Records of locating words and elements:
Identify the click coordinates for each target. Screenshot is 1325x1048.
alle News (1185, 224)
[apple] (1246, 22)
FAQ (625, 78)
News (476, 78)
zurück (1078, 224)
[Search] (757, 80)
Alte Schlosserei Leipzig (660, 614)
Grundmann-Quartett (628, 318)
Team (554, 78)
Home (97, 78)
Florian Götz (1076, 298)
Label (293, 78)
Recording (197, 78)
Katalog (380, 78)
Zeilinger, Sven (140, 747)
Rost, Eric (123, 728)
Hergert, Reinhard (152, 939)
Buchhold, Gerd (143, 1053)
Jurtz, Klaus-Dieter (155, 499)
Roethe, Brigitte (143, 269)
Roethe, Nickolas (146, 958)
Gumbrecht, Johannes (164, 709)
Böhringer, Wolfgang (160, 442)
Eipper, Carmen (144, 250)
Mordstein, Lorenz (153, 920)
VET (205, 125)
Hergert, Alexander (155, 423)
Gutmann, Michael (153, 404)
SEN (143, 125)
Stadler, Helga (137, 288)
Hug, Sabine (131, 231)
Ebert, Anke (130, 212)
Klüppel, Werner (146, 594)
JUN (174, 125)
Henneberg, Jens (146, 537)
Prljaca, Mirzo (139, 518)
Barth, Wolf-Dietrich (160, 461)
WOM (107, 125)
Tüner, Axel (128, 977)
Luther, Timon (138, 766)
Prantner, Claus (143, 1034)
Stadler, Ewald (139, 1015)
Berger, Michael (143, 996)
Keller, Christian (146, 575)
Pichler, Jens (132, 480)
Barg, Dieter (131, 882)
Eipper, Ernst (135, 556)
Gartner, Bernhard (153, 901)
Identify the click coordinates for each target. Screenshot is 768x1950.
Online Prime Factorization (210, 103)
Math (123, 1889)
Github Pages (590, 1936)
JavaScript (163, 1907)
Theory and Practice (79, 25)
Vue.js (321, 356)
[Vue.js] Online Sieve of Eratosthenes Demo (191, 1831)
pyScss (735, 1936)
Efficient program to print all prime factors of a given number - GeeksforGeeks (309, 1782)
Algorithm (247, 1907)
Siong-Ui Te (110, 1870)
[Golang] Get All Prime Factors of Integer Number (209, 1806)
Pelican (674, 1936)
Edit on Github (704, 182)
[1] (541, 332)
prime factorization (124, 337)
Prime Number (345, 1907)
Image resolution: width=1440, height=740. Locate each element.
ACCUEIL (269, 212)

> **Work to do**
Can you quote every line of the material above verbatim, in the same order?

> **Response to the task**
Identify the click coordinates for each target. Screenshot is 1325x1048.
alle News (1185, 224)
[apple] (1246, 22)
FAQ (625, 78)
News (476, 78)
zurück (1078, 224)
[Search] (757, 80)
Alte Schlosserei Leipzig (660, 614)
Grundmann-Quartett (628, 318)
Team (554, 78)
Home (97, 78)
Florian Götz (1076, 298)
Label (293, 78)
Recording (197, 78)
Katalog (380, 78)
Zeilinger, Sven (140, 747)
Rost, Eric (123, 728)
Hergert, Reinhard (152, 939)
Buchhold, Gerd (143, 1053)
Jurtz, Klaus-Dieter (155, 499)
Roethe, Brigitte (143, 269)
Roethe, Nickolas (146, 958)
Gumbrecht, Johannes (164, 709)
Böhringer, Wolfgang (160, 442)
Eipper, Carmen (144, 250)
Mordstein, Lorenz (153, 920)
VET (205, 125)
Hergert, Alexander (155, 423)
Gutmann, Michael (153, 404)
SEN (143, 125)
Stadler, Helga (137, 288)
Hug, Sabine (131, 231)
Ebert, Anke (130, 212)
Klüppel, Werner (146, 594)
JUN (174, 125)
Henneberg, Jens (146, 537)
Prljaca, Mirzo (139, 518)
Barth, Wolf-Dietrich (160, 461)
WOM (107, 125)
Tüner, Axel (128, 977)
Luther, Timon (138, 766)
Prantner, Claus (143, 1034)
Stadler, Ewald (139, 1015)
Berger, Michael (143, 996)
Keller, Christian (146, 575)
Pichler, Jens (132, 480)
Barg, Dieter (131, 882)
Eipper, Ernst (135, 556)
Gartner, Bernhard (153, 901)
Identify the click coordinates for each target. Screenshot is 768x1950.
Online Prime Factorization (210, 103)
Math (123, 1889)
Github Pages (590, 1936)
JavaScript (163, 1907)
Theory and Practice (79, 25)
Vue.js (321, 356)
[Vue.js] Online Sieve of Eratosthenes Demo (191, 1831)
pyScss (735, 1936)
Efficient program to print all prime factors of a given number - GeeksforGeeks (309, 1782)
Algorithm (247, 1907)
Siong-Ui Te (110, 1870)
[Golang] Get All Prime Factors of Integer Number (209, 1806)
Pelican (674, 1936)
Edit on Github (704, 182)
[1] (541, 332)
prime factorization (124, 337)
Prime Number (345, 1907)
Image resolution: width=1440, height=740. Locate each element.
ACCUEIL (269, 212)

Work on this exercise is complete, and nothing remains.